Email sent8 Jul 2023 09:09
Good morning Andrew,
May I ask your observations on the “going concern” issue in the recently published annual results.
The shard facility with the option to issue up-to 18 million shares, since being announced has had a notable negative short term effect on the share price. My concern is that if the share price was to continue its current trajectory, and fall below 6p, then the issuance of 18 million shares would not raise enough capital to meet the obligations of the loan+interest due to Glencore by years end.
It is noted that you use an illustration price of 13.3p, where as of close of Friday we were trading at 7.69p.
Was the option of a “standard” fundraiser at a fixed discount to the 30 day average share price discussed?, What were the reasons this option were not taken?
It is also noted that the board has taken the decision to “launch a partnership with Chinese iron ore technical expert engineering firm ("Chinese EPC Partner") as part of a two stage optimsation process of the Zanaga 30Mtpa staged development project”. Is this action prudent, given the proposed undertaking will apply further strain on our finances.
Does this further heighten the risk of the company not being able to meet its obligations at year end?

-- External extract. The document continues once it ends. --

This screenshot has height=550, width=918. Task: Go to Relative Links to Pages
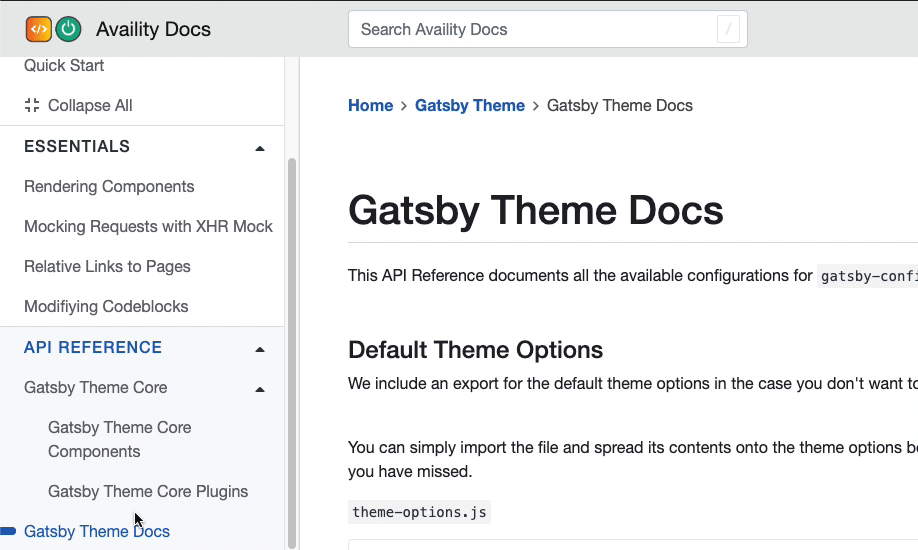click(107, 266)
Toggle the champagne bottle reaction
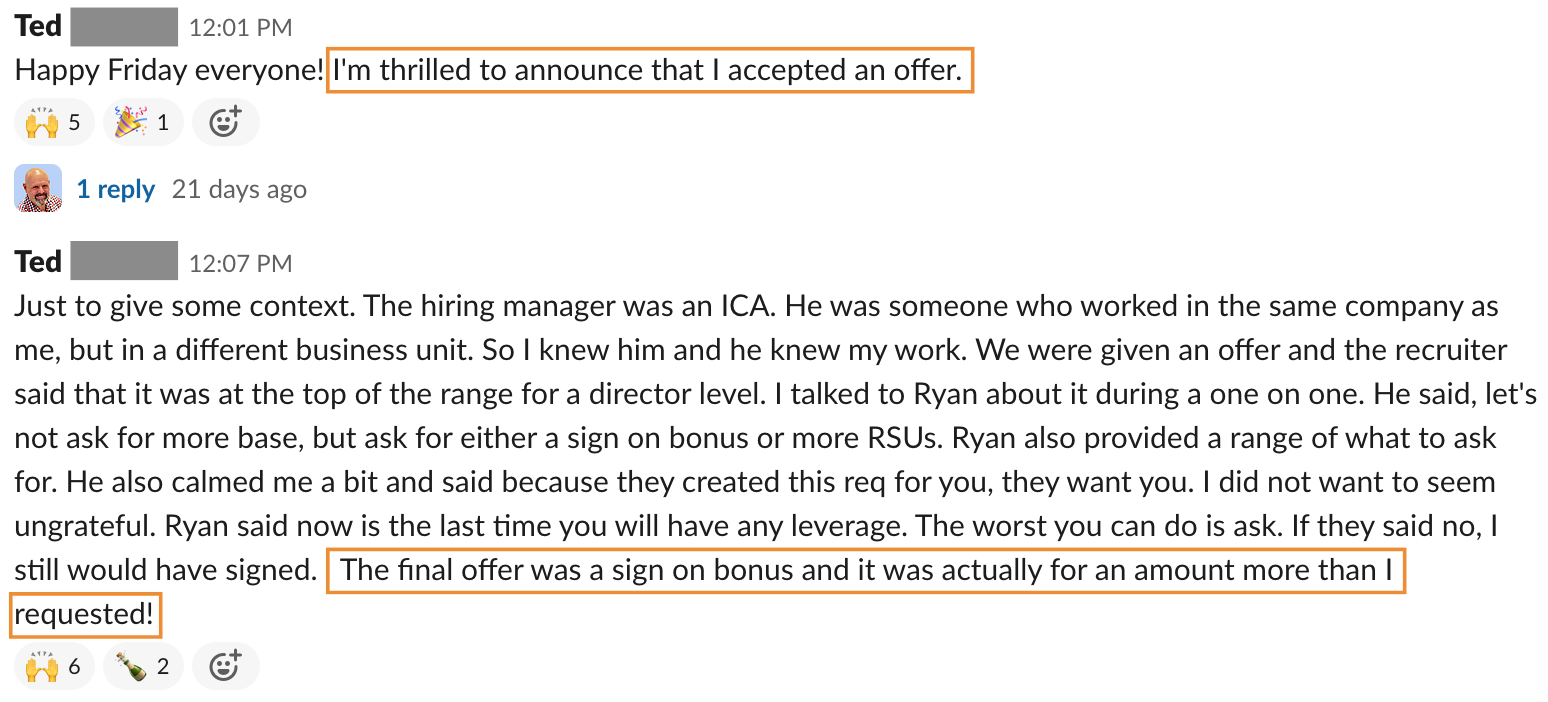This screenshot has height=702, width=1548. point(142,667)
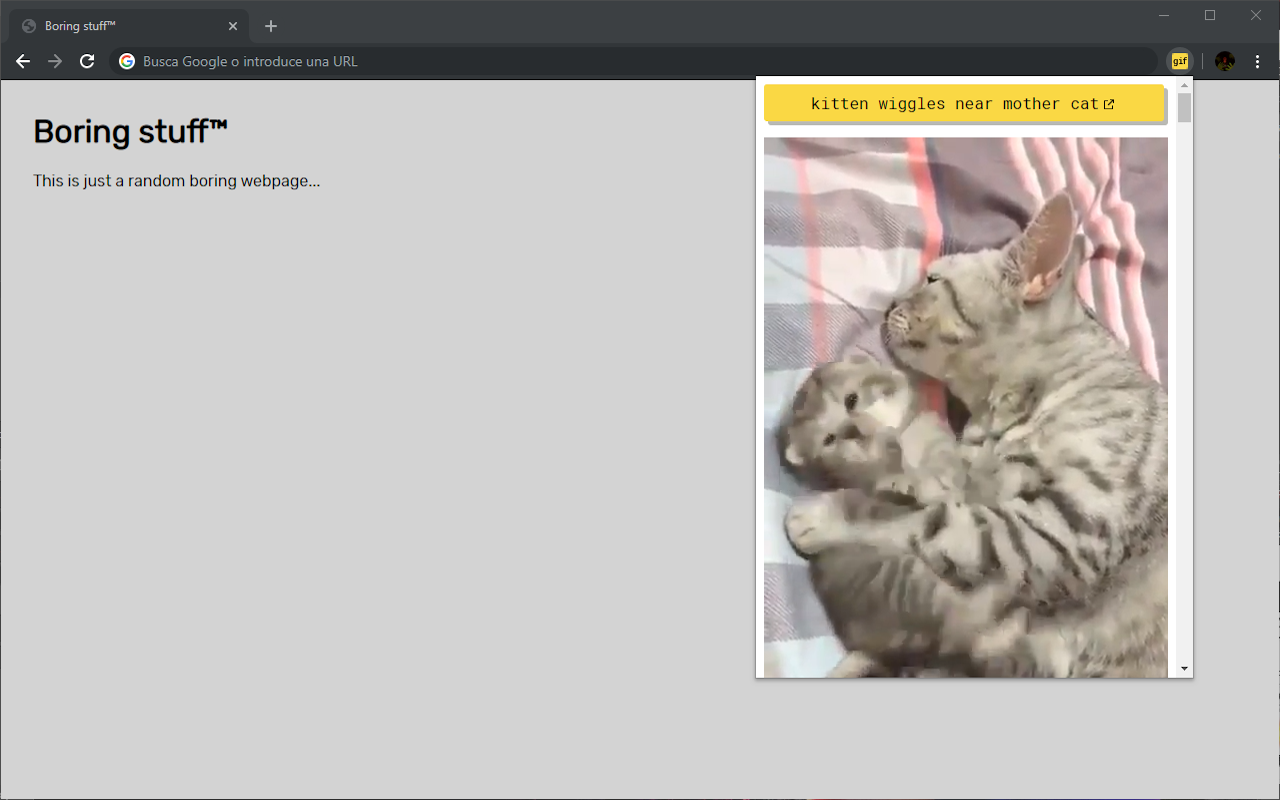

Although little was mentioned in the annual report of the positive global backdrop, being the Saudis proposing large investment in future “green steel” initiatives , which would require high grade fe iron ore, of which we are blessed with. Also the proposed new port being built in the republic of Congo, to name but a few of the recent boons. I am holding off investing further until the above mentioned concerns have been mitigated.